= Papaye Peasant Movement =

The Papaye Peasant Movement, Mouvman Peyizan Papay (MPP) in Haitian Creole, is a grass-roots organization recognized as the largest peasant movement in Haiti. MPP has approximately 60,000 members, including 20,000 women and 10,000 youths. It is localized in the Central Plateau, home to about 13% of the Haitian population, the majority of whom are rural subsistence farmers or agricultural workers.

MPP focuses on re-establishing food sovereignty in Haiti through a number or programs and methods which include educating people on sustainable farming methods and organizing skills. While these are the primary foci of MPP, the organization has expanded to provide a plethora of other services to its members, including legal aid, health care services, and university scholarships. The movement seeks to empower peasants to control their own livelihood, thus decreasing dependency on multinational organizations which have flooded the Haitian agricultural market in recent decades.

== Organization ==
Workers in the same neighborhood join to form groups which meet weekly.

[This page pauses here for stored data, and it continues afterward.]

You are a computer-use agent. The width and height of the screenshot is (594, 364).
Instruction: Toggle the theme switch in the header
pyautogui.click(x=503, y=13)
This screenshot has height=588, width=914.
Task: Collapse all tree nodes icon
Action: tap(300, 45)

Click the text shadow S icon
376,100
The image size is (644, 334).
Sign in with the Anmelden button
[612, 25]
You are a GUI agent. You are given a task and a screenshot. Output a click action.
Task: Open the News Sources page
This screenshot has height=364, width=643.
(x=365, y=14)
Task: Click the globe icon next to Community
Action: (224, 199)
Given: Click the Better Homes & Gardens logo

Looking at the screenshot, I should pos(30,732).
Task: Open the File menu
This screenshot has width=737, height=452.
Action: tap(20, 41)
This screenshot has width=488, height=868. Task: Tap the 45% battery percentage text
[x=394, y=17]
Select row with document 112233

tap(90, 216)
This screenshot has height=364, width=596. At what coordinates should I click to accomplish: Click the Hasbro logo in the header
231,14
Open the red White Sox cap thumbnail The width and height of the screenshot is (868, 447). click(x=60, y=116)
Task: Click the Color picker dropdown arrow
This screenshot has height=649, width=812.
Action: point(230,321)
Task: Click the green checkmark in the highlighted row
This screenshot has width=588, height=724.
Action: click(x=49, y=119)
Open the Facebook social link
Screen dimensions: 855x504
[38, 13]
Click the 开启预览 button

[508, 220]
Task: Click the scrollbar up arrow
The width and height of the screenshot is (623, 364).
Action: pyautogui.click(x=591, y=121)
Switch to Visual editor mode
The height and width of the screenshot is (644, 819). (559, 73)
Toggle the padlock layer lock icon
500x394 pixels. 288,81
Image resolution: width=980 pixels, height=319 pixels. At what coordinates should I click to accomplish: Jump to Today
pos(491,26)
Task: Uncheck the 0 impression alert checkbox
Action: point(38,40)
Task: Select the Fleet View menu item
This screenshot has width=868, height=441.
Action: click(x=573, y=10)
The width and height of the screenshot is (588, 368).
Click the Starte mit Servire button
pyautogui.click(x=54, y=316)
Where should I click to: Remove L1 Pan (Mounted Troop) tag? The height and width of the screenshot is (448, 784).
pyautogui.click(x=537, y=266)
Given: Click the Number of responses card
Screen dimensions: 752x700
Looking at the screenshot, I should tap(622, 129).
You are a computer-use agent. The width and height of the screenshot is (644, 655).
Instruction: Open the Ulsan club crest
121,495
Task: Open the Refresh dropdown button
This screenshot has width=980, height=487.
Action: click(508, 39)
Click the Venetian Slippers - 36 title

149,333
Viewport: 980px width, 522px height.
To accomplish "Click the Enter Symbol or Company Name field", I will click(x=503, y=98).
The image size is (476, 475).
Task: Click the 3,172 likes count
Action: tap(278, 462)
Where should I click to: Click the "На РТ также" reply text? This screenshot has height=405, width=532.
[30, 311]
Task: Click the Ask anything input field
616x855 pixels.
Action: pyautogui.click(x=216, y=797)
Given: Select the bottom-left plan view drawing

At least seven groups in the same region form a local assembly, which meets monthly. The regional assembly, comprising at least four local assemblies, meets every three months, while the general assembly – which all local assemblies attend – meets once a year.

==History==
The Papaye Peasant Movement was established in 1973 by Jean-Baptiste Chavannes, a Catholic lay-worker turned agronomist, with the intent to collaborate with rural farmworkers in order to develop more efficient and more sustainable farming methods. Though Chavannes originally worked with two small groups (groupements) of workers, MPP now includes over 4,000 groups. The organizations' activities have diversified over time, in a slow but methodical manner, beginning with economic initiatives.

In 1976, MPP implemented a savings and credit union, SERE POU CHOFE (Haitian Creole for "Save to Warm") in part because the heads of the movement saw increasing personal income and tackling hunger is being inherently linked to one another. SERE POU CHOFE enabled members to where members deposit savings from which other members could borrow and then replenish.

In 1978, MPP created Konbit Sèvo Men Ak Kè Ansanm (Union of minds, hearts and hands), also known as KOSMIKA, a multi-sector union which focused on storing and producing agricultural products, finding and building warehouses to store farming tools, and establishing a farmer's bank. The following year, MPP founded a youth leadership program and the Young Peasant Workers association or Jeunes Travailleurs Paysan (JTP) which works to educate youths on a variety of subjects and prepares them to take on leadership roles later in life.

The Movement of Women of MPP, along with a separate association for and run by women, was established in 1981 in order to attack gender inequality within the movement. These two entities focus on tackling violence against women, defending social and cultural rights, as well as promoting economic independence.

During its early years, the MPP had to maintain a relatively low profile due to political and economic oppression imposed by the Duvalier regime in Haiti. When Duvalier was forced out in 1986, the movement began to gain political traction, and played a large role in supporting Operation Lavalas, Jean-Bertrand Aristide's party. Aristide became the first democratically elected president of Haiti in 1991, only to be overthrown a few months later. Many of the leaders of MPP went into hiding, while others were imprisoned or tortured. Chavannes Jean-Baptiste himself went into exile from 1993 to 1994. Nevertheless, the movement continued its activities and opened an office in Boston in order to spread information on a worldwide scale. Full operations resumed in 1994 when Haiti established a constitutional government.

== Intervention areas ==
=== Community education and legal aid ===
MPP provides a number of training education programs and workshops for group members, while also providing university-level training for middle managers who often come back to the organization. Higher-level workshops are also provided to trained instructors.

The youth education program, JTP, is organized by a three-tier system: pre-nursery JTP (PPJTP) for children ages 5 to 10, nursery JTP (PJTP) for children ages 10 to 15, and JTP for people ages 15 to 30, though members of JTP can also become group members or leaders within MPP. JTP programs provide courses on sex education, sports, music, dance, theater, and cultural activities. Some participants receive university scholarships and are sent to study in Port-au-Prince or abroad.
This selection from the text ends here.